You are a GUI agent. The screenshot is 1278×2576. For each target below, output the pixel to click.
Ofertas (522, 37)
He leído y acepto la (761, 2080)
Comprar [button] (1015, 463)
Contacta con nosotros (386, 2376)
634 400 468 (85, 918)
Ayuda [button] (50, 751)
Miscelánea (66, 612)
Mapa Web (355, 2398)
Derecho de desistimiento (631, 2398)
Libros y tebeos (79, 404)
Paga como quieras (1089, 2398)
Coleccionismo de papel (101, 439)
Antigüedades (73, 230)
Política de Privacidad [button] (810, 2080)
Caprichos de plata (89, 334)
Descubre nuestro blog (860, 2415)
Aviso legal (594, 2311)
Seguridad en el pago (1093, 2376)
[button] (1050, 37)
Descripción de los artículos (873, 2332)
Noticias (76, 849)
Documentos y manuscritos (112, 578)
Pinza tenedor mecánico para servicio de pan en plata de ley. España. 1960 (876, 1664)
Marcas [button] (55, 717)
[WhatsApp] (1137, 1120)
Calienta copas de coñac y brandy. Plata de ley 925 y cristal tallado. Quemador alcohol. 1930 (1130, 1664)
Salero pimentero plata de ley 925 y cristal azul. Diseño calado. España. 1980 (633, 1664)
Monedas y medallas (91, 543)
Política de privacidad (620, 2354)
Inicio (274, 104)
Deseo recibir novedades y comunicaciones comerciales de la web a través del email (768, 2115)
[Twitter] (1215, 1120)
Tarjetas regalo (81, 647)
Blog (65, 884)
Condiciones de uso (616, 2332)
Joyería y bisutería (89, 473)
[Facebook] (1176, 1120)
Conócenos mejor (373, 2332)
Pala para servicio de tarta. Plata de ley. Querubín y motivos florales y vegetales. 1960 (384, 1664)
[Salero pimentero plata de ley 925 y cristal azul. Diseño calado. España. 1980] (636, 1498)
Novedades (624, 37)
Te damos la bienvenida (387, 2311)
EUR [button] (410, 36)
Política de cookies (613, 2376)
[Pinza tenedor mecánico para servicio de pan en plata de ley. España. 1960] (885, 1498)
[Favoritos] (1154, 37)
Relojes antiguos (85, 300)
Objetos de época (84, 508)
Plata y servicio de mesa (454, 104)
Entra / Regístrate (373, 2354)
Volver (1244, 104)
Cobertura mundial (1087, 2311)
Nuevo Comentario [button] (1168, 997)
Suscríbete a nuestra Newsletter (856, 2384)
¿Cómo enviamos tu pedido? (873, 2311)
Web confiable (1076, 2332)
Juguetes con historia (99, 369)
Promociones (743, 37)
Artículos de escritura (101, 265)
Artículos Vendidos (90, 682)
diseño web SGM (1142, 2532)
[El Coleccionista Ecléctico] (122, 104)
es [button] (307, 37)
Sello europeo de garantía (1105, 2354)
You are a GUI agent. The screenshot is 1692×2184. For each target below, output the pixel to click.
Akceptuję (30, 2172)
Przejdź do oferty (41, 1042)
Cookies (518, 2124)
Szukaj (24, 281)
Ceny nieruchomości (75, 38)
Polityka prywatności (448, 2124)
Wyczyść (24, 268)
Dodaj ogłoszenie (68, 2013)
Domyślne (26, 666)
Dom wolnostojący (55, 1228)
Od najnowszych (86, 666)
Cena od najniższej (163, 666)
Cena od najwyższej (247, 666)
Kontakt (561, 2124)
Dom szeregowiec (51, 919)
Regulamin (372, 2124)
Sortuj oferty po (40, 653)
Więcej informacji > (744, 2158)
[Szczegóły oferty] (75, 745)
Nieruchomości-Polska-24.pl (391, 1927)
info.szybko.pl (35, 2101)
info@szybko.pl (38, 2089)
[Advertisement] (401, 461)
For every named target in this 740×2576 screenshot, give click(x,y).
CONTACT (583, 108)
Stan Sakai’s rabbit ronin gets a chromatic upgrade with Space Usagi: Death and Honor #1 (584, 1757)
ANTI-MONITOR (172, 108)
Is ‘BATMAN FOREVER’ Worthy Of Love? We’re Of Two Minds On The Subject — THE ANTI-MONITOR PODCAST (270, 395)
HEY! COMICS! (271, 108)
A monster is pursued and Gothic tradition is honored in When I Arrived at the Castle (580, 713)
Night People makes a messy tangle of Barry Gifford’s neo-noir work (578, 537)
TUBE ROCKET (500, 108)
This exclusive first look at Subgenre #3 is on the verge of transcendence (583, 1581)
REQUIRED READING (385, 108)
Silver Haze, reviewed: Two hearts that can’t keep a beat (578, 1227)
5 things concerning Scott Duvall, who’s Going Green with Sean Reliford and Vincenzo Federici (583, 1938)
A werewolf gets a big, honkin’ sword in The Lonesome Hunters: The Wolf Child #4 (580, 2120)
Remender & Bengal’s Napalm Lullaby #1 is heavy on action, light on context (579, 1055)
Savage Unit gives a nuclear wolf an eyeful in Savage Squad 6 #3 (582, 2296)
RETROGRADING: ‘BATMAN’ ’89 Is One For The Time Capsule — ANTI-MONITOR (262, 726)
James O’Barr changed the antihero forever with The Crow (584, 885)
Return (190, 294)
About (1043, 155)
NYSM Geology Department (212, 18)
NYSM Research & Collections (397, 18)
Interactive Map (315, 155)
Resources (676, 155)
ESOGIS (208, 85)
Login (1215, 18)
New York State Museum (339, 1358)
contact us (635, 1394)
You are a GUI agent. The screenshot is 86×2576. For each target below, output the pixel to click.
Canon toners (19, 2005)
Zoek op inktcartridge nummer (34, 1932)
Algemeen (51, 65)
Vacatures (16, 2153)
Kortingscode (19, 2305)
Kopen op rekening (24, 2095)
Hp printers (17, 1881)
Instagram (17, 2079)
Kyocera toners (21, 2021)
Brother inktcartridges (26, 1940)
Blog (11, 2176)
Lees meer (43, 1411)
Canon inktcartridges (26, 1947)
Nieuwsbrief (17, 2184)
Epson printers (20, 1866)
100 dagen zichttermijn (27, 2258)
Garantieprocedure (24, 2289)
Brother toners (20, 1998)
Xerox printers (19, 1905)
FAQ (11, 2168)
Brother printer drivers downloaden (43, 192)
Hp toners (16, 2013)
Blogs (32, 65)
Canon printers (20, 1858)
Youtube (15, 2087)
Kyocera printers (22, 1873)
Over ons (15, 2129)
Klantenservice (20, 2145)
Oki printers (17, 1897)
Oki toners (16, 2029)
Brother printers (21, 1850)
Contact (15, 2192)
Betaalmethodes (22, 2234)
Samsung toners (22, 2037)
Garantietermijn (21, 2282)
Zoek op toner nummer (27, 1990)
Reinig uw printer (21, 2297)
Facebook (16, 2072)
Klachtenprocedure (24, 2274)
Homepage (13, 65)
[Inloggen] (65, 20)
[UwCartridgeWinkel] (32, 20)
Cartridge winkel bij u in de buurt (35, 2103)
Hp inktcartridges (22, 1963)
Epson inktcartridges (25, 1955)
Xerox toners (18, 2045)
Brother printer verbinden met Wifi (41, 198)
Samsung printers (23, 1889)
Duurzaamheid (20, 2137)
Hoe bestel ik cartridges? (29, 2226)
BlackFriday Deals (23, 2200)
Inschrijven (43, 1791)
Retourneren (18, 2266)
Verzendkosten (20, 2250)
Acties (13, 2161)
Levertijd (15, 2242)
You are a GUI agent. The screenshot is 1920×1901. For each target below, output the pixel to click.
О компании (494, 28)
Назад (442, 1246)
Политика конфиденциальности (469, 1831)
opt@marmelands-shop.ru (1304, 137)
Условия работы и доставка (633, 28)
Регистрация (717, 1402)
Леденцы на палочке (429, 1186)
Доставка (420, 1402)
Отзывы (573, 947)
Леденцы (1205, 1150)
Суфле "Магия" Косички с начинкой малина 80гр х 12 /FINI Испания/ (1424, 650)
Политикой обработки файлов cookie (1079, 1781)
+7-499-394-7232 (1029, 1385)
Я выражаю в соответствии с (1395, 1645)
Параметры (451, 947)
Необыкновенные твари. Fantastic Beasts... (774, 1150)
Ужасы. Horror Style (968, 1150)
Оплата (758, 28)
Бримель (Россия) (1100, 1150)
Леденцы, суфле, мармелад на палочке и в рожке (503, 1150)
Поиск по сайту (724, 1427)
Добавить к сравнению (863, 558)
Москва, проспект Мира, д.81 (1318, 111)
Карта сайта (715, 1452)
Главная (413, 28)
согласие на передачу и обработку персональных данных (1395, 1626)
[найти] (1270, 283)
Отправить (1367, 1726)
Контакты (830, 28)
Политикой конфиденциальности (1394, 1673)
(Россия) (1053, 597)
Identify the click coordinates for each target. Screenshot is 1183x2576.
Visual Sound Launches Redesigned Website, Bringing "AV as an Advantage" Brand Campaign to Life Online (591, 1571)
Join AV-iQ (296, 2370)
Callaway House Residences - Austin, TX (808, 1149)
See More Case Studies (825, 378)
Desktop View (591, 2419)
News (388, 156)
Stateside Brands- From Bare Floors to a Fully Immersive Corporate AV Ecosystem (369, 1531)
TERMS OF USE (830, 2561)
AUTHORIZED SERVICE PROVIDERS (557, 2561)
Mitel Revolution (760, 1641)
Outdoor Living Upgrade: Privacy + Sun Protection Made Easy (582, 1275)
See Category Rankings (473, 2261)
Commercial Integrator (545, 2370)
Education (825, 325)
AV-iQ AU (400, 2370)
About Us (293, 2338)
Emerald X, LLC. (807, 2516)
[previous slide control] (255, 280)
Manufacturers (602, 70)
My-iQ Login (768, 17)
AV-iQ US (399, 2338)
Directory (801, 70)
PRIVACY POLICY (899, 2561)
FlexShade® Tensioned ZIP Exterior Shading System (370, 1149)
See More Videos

▶ **YOUR TASK**:
Each line that contains the string "calado" should be copied from the data above.

▶ **ANSWER SPACE**:
Salero pimentero plata de ley 925 y cristal azul. Diseño calado. España. 1980 (633, 1664)
[Salero pimentero plata de ley 925 y cristal azul. Diseño calado. España. 1980] (636, 1498)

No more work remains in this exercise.